> **ABOUT THIS EXERCISE**
Reproduce the entries shown below only from the line with "Click the 453.891K volume value" down to the line with "The width and height of the screenshot is (1280, 719).", keeping both end lines and copying each one exactly.

Items listed in a dataset
────────────────────

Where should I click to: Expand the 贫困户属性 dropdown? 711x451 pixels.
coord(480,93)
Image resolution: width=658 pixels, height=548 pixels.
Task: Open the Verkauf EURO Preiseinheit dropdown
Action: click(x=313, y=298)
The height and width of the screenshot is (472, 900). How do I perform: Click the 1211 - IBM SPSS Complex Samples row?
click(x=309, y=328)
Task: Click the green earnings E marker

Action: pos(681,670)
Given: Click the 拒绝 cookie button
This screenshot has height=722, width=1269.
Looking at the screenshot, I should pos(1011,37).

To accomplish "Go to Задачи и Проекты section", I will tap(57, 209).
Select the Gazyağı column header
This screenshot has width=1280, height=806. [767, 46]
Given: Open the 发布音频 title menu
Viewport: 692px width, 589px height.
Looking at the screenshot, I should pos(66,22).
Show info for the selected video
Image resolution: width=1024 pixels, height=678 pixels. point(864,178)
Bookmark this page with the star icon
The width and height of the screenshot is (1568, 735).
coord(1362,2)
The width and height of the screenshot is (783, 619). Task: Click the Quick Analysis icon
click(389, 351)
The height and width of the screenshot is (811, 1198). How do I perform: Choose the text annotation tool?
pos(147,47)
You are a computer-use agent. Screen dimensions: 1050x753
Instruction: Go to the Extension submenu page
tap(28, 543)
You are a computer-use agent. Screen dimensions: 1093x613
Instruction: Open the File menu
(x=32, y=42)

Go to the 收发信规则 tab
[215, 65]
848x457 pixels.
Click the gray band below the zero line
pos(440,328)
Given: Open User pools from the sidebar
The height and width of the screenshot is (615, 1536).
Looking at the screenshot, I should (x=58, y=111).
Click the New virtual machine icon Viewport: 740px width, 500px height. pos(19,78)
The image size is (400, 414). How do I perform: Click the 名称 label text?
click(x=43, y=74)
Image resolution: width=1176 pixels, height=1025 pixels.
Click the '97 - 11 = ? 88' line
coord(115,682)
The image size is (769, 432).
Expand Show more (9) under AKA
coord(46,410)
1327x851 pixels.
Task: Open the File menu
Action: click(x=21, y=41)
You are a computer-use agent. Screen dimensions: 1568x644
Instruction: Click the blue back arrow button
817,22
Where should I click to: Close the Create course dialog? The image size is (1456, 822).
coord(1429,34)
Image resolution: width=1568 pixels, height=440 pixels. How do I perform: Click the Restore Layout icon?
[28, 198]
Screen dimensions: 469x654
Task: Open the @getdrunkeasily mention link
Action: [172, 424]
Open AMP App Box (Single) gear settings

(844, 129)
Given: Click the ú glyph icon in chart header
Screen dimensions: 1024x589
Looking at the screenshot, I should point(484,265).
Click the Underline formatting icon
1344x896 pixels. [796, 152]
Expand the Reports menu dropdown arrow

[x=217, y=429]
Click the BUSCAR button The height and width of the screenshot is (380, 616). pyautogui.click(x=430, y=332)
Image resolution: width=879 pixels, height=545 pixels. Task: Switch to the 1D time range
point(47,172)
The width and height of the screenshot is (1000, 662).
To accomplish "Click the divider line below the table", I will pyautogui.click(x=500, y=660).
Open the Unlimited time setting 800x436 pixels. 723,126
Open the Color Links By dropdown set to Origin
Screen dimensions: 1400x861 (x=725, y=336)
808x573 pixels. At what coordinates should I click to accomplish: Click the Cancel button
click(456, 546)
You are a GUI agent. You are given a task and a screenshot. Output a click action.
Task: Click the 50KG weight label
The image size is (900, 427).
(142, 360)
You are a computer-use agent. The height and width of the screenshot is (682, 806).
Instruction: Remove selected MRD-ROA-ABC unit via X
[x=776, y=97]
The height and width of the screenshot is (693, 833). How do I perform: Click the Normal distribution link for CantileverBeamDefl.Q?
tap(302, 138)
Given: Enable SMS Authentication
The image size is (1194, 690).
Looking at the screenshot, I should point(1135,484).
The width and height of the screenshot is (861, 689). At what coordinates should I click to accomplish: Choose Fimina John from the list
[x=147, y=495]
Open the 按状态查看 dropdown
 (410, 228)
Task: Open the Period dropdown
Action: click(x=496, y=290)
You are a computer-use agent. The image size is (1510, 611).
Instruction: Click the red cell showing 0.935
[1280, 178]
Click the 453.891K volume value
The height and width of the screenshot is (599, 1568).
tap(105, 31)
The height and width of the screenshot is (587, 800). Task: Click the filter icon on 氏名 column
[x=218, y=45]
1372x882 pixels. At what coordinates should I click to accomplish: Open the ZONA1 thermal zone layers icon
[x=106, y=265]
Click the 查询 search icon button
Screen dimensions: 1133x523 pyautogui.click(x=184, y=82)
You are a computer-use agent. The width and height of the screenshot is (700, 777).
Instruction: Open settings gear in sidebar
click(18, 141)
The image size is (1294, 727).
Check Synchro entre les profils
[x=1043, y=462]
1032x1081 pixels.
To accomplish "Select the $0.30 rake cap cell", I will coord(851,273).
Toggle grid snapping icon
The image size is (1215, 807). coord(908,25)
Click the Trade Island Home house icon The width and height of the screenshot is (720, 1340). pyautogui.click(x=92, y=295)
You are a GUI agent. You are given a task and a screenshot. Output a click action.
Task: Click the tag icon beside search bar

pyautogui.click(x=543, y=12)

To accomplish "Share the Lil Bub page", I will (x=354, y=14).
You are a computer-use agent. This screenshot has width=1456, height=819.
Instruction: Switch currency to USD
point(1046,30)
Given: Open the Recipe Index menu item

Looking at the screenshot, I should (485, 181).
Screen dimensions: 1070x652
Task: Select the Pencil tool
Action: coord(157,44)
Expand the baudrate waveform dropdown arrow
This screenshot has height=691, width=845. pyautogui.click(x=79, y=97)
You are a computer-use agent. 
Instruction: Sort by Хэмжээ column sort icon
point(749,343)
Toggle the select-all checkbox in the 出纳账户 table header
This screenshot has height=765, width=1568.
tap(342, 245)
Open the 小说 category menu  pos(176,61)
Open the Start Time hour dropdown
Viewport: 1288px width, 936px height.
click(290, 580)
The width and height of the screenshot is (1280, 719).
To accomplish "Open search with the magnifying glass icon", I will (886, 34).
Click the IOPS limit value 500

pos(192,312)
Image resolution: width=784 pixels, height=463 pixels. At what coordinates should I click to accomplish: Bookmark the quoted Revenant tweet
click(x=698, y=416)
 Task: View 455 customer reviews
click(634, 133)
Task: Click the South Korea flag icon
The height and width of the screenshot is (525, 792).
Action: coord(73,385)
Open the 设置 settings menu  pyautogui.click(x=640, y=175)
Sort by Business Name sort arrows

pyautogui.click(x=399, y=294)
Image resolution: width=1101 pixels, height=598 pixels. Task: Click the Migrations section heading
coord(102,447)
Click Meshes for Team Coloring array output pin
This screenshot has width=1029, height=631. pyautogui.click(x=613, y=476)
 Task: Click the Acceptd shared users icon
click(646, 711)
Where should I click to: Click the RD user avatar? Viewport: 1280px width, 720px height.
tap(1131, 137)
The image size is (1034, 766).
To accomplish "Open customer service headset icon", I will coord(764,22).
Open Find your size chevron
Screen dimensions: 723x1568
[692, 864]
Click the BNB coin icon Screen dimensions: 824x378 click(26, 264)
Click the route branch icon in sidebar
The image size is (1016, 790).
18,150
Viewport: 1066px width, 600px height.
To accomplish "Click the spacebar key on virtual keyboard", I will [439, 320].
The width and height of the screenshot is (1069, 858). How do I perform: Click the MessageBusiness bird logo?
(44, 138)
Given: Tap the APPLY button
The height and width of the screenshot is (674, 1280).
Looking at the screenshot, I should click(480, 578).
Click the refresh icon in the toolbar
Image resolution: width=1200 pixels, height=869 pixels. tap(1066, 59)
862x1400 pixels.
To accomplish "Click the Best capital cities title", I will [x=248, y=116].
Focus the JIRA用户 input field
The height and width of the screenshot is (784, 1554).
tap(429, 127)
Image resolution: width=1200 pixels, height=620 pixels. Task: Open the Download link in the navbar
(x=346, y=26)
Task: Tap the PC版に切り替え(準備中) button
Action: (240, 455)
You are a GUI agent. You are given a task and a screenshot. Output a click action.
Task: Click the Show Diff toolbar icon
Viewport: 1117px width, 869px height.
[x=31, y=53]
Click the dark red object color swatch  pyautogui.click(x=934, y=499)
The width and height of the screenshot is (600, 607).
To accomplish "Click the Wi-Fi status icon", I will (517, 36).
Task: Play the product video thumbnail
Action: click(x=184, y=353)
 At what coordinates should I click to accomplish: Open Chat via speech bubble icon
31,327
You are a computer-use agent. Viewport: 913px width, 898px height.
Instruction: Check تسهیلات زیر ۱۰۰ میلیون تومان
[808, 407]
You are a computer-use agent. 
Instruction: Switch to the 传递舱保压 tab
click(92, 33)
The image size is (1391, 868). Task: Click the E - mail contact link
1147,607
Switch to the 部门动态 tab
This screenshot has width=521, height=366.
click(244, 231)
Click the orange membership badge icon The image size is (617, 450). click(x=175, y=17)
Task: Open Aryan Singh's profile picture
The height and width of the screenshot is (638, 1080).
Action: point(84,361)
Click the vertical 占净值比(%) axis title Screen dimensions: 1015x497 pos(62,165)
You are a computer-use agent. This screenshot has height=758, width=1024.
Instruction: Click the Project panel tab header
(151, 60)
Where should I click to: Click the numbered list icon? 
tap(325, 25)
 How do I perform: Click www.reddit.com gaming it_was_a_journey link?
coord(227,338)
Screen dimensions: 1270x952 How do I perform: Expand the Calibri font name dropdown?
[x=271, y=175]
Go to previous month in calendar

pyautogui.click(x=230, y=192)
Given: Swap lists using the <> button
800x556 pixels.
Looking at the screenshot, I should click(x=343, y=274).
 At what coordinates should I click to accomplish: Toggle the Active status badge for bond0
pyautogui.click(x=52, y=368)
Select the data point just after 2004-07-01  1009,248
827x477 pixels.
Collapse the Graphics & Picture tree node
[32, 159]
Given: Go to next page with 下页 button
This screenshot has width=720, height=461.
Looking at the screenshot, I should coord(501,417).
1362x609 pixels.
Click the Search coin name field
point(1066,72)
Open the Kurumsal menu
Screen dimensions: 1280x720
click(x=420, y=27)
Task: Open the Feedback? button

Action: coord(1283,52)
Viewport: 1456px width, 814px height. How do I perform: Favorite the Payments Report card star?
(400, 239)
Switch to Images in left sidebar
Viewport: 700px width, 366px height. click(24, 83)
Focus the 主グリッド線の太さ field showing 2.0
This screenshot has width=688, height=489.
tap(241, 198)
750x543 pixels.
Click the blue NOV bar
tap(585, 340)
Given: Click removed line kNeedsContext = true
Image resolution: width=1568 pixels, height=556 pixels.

────────────────────

> **RESPONSE TO THE EXERCISE**
Click the 453.891K volume value
The height and width of the screenshot is (599, 1568).
tap(105, 31)
The height and width of the screenshot is (587, 800). Task: Click the filter icon on 氏名 column
[x=218, y=45]
1372x882 pixels. At what coordinates should I click to accomplish: Open the ZONA1 thermal zone layers icon
[x=106, y=265]
Click the 查询 search icon button
Screen dimensions: 1133x523 pyautogui.click(x=184, y=82)
You are a computer-use agent. The width and height of the screenshot is (700, 777).
Instruction: Open settings gear in sidebar
click(18, 141)
The image size is (1294, 727).
Check Synchro entre les profils
[x=1043, y=462]
1032x1081 pixels.
To accomplish "Select the $0.30 rake cap cell", I will coord(851,273).
Toggle grid snapping icon
The image size is (1215, 807). coord(908,25)
Click the Trade Island Home house icon The width and height of the screenshot is (720, 1340). pyautogui.click(x=92, y=295)
You are a GUI agent. You are given a task and a screenshot. Output a click action.
Task: Click the tag icon beside search bar

pyautogui.click(x=543, y=12)

To accomplish "Share the Lil Bub page", I will (x=354, y=14).
You are a computer-use agent. This screenshot has width=1456, height=819.
Instruction: Switch currency to USD
point(1046,30)
Given: Open the Recipe Index menu item

Looking at the screenshot, I should (485, 181).
Screen dimensions: 1070x652
Task: Select the Pencil tool
Action: coord(157,44)
Expand the baudrate waveform dropdown arrow
This screenshot has height=691, width=845. pyautogui.click(x=79, y=97)
You are a computer-use agent. 
Instruction: Sort by Хэмжээ column sort icon
point(749,343)
Toggle the select-all checkbox in the 出纳账户 table header
This screenshot has height=765, width=1568.
tap(342, 245)
Open the 小说 category menu  pos(176,61)
Open the Start Time hour dropdown
Viewport: 1288px width, 936px height.
click(290, 580)
The width and height of the screenshot is (1280, 719).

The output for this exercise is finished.